Would II Java-Main Action decision nodes illustration in OOZIE_COOK_BOOK
be equal to java ExampleDecision <strings...>
and submit the job as a normal java job
or
would it be equal to Hadoop jar SomeJar.ExampleDecision <strings...>
Upvotes: 0
Views: 612
Reputation: 3173
Yes, you can very well create a map/reduce code using Java in which the main class takes care of configuring the job and job dispatch as usual.
Then you may use the java
action tag in the Oozie workflow to invoke the Main class in the Jar.
Here the Main class will dispatch the map/reduce job, which will be identical to the approach where you use the map-reduce
tag.
The main consideration you have to assert is that you should only use the job.waitForCompletion(true)
statement in the Main class to dispatch the job.
The important reason for this is to hold the Oozie execution on the Java action node until the map/reduce job dispatched by the Main class gets completed.
Edit:-
The differences between calling hadoop jar
and java jar
will be
hadoop
command would arrange few env properties beforehand to the
mapreduce job execution like JAVA_HOME,HADOOP_HOME,HADOOP_OPTS etc.
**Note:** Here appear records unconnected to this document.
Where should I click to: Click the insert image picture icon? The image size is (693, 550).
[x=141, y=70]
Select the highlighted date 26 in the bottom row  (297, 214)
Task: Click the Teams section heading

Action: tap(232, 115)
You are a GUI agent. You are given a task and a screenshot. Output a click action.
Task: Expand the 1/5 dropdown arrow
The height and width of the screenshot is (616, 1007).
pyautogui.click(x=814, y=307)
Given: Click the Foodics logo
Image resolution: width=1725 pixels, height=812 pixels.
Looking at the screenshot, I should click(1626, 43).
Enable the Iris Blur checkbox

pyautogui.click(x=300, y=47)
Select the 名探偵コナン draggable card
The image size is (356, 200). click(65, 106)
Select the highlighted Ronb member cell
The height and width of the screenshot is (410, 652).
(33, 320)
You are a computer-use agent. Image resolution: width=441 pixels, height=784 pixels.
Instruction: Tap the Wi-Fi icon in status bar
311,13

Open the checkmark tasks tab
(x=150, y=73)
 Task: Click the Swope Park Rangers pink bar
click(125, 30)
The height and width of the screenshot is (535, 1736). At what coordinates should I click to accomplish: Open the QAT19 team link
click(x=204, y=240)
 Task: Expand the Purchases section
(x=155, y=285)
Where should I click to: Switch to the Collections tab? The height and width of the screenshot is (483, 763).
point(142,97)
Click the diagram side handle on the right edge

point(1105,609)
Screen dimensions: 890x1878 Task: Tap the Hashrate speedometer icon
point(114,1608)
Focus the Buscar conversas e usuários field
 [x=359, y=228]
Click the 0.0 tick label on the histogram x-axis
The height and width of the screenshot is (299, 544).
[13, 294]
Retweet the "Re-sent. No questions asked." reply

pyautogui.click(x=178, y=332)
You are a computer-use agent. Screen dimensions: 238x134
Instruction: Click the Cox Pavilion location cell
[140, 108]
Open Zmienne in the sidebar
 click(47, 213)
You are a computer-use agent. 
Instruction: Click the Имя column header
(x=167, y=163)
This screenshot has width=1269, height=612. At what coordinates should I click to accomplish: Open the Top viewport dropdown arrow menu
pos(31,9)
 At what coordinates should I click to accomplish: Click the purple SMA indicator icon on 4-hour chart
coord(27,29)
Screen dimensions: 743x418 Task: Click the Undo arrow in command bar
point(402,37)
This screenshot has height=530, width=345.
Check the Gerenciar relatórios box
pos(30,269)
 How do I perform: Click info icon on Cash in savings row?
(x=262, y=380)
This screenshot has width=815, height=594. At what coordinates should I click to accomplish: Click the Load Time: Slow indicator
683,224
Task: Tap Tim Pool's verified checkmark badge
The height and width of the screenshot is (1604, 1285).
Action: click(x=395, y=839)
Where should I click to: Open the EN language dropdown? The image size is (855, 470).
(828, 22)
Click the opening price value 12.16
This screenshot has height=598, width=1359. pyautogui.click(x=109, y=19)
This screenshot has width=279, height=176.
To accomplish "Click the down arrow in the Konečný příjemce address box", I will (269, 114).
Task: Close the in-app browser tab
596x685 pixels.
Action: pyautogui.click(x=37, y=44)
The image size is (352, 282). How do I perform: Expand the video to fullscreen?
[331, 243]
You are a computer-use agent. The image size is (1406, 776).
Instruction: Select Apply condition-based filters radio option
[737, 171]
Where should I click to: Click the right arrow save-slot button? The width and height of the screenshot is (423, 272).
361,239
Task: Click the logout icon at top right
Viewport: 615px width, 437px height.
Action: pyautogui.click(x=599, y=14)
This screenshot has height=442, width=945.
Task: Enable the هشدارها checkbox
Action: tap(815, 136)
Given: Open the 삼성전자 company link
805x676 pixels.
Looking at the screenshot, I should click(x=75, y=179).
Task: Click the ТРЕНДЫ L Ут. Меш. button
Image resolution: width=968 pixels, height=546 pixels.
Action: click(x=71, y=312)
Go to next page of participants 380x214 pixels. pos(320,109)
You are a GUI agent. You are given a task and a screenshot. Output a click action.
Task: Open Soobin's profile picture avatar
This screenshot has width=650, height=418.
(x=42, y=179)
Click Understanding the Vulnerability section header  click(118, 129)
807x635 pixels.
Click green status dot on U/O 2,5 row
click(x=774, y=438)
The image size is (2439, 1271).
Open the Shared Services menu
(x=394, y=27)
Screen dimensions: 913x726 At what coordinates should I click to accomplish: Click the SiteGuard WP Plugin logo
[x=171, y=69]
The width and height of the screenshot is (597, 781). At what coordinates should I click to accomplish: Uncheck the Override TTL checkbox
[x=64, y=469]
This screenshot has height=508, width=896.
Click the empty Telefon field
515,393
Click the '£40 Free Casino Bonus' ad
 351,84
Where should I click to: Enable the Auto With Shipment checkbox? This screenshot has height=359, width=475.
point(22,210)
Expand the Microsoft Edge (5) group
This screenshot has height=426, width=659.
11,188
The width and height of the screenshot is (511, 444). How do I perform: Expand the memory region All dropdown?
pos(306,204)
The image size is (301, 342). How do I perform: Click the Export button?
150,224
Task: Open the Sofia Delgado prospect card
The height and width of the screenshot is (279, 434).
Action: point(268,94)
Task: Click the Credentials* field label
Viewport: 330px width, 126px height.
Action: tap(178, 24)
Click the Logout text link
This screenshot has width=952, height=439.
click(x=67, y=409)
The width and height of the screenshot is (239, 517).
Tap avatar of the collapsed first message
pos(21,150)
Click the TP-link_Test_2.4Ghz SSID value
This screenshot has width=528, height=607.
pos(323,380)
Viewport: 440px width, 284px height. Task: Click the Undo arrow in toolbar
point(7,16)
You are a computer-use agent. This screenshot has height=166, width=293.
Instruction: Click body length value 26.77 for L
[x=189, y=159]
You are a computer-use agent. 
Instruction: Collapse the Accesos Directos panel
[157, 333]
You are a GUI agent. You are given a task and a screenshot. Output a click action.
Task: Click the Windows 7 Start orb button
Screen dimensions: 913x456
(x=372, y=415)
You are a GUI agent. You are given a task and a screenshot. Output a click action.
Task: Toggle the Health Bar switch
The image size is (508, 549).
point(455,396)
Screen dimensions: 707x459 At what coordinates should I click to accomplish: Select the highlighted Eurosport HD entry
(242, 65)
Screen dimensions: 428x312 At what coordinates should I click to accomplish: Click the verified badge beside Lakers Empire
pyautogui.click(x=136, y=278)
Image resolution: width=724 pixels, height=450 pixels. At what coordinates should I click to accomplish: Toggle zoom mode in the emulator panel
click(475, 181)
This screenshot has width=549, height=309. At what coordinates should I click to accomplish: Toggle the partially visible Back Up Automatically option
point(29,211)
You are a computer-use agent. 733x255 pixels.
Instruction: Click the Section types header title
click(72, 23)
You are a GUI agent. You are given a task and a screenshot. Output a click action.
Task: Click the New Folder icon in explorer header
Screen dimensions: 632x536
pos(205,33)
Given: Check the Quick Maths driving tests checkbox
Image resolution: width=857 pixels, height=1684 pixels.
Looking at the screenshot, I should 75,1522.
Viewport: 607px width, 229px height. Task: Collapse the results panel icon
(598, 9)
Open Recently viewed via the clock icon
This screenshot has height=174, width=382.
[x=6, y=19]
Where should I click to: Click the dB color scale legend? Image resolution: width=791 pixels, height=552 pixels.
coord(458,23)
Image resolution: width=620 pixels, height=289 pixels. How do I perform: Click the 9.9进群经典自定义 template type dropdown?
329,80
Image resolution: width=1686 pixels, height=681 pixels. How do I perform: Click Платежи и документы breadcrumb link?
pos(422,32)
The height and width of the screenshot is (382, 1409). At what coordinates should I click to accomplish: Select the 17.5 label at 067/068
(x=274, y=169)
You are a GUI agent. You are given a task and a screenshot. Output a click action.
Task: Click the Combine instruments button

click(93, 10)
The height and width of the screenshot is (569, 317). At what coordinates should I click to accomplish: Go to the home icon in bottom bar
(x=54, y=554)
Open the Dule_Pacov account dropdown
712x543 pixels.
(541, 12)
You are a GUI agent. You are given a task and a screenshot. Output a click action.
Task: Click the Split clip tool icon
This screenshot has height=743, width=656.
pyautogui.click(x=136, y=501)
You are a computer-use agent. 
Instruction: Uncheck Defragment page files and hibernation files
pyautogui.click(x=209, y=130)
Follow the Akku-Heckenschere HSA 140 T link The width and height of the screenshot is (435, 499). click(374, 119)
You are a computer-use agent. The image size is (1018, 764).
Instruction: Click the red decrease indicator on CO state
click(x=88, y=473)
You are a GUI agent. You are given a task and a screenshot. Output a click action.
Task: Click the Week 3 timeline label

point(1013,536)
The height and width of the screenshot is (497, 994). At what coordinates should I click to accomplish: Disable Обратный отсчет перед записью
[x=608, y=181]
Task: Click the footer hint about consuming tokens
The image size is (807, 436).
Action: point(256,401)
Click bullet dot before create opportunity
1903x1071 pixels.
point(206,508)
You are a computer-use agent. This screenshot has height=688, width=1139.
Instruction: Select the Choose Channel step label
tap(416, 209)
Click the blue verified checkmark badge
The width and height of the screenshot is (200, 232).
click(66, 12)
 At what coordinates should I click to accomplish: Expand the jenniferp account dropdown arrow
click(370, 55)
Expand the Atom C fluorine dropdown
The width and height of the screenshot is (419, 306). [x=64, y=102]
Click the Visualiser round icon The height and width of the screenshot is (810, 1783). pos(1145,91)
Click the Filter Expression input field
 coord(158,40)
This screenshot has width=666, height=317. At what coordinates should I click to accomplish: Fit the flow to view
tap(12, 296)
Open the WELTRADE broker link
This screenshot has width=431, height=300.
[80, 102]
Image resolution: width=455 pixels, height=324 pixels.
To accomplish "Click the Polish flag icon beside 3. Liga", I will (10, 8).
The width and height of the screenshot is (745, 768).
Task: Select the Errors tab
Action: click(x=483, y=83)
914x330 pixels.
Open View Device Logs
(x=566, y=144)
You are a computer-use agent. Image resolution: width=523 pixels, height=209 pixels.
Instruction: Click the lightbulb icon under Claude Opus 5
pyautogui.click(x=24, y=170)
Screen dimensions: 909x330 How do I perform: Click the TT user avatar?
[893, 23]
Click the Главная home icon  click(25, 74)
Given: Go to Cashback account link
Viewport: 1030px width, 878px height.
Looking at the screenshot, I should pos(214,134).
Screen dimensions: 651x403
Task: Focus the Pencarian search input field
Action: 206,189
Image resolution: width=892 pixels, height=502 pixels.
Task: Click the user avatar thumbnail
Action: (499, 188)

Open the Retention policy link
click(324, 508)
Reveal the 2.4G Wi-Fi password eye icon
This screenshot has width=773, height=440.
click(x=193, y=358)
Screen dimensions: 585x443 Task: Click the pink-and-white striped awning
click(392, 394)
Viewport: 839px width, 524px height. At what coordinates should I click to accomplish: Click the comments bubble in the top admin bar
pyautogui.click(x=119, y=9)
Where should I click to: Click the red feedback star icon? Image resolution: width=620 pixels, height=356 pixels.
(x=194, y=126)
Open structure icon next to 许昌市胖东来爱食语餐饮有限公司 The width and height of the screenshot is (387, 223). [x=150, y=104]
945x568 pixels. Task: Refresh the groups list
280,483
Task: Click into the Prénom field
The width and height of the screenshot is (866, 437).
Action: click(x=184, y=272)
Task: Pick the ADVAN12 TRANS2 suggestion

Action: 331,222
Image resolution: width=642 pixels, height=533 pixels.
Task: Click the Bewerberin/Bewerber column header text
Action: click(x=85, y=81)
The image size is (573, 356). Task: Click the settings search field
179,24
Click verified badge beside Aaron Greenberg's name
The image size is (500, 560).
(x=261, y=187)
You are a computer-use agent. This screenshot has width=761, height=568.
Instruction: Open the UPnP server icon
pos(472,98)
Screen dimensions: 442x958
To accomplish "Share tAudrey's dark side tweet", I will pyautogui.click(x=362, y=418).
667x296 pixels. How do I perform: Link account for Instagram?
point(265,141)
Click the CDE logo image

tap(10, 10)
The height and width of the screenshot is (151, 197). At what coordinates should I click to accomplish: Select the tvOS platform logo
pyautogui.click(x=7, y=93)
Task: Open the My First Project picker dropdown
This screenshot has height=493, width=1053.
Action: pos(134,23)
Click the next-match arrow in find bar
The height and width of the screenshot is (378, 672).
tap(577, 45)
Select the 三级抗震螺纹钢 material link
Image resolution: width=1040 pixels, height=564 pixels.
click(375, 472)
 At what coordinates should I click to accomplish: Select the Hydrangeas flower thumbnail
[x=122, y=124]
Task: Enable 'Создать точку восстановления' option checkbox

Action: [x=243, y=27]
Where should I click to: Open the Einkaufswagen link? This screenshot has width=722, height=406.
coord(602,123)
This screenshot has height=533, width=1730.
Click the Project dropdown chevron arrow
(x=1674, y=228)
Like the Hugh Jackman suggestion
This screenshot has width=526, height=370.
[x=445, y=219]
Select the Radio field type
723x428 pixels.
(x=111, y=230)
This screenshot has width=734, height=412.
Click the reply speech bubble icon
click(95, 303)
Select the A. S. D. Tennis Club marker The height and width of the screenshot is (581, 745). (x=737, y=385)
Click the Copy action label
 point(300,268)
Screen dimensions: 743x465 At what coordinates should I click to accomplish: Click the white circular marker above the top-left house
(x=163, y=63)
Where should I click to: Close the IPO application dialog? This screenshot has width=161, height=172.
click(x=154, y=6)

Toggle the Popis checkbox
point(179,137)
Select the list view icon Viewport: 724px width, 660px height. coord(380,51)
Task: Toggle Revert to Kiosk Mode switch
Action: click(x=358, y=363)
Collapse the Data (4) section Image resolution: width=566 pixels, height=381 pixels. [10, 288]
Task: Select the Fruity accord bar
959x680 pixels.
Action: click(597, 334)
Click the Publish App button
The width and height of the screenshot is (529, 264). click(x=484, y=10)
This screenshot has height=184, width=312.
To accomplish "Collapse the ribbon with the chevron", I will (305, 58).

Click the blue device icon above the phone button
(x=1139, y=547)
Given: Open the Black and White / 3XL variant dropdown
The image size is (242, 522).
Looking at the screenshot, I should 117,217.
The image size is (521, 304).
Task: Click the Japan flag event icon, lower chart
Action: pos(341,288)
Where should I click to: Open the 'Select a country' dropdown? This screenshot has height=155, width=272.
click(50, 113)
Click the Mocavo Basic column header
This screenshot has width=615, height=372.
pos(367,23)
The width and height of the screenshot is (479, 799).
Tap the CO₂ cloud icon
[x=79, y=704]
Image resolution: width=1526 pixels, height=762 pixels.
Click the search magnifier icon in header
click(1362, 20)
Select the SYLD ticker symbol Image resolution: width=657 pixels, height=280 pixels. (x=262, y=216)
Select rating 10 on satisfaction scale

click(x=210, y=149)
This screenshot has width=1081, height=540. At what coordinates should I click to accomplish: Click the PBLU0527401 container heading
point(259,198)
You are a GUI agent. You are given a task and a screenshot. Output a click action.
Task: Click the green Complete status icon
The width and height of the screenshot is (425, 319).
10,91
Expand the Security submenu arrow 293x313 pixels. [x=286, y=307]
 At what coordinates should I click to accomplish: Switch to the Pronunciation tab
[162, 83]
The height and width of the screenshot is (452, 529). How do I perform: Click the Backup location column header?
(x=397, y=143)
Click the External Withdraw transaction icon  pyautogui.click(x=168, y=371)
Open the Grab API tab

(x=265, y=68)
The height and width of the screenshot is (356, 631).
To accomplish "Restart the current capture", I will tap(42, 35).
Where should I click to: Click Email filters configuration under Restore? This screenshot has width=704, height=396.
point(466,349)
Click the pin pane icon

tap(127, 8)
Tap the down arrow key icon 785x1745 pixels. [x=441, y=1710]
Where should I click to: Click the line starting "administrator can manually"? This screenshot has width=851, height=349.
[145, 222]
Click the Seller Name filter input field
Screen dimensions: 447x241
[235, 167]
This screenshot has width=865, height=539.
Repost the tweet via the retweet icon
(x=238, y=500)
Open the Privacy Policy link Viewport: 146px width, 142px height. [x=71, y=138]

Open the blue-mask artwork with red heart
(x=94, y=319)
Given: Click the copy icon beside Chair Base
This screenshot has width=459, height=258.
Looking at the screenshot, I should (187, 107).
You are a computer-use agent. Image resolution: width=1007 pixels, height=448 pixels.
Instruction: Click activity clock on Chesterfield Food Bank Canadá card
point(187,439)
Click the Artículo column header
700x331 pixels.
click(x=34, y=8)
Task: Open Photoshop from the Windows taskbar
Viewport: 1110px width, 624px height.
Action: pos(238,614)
Mostly you might have already defined in your environment variables
and this would not cause any problem while you execute using java
command.
While you use java
action to invoke mapreduce job using Oozie workflow, Oozie will not be able to collect statistics,counters regarding the dispatched mapreduce job since the actual mr job will be spawned from the container dispatched for the java action
.
So the Java action node
executed by the Oozie will be running in a separate container(MapTask), which is just the Driver class which prepares the job and waits until the job gets completed, by then Oozie workflow also would wait to get the java action MapTask
completed. You will be able to see the job id of the spawned mapreduce job from the Oozie -info
command.
Hope this helps.
Upvotes: 1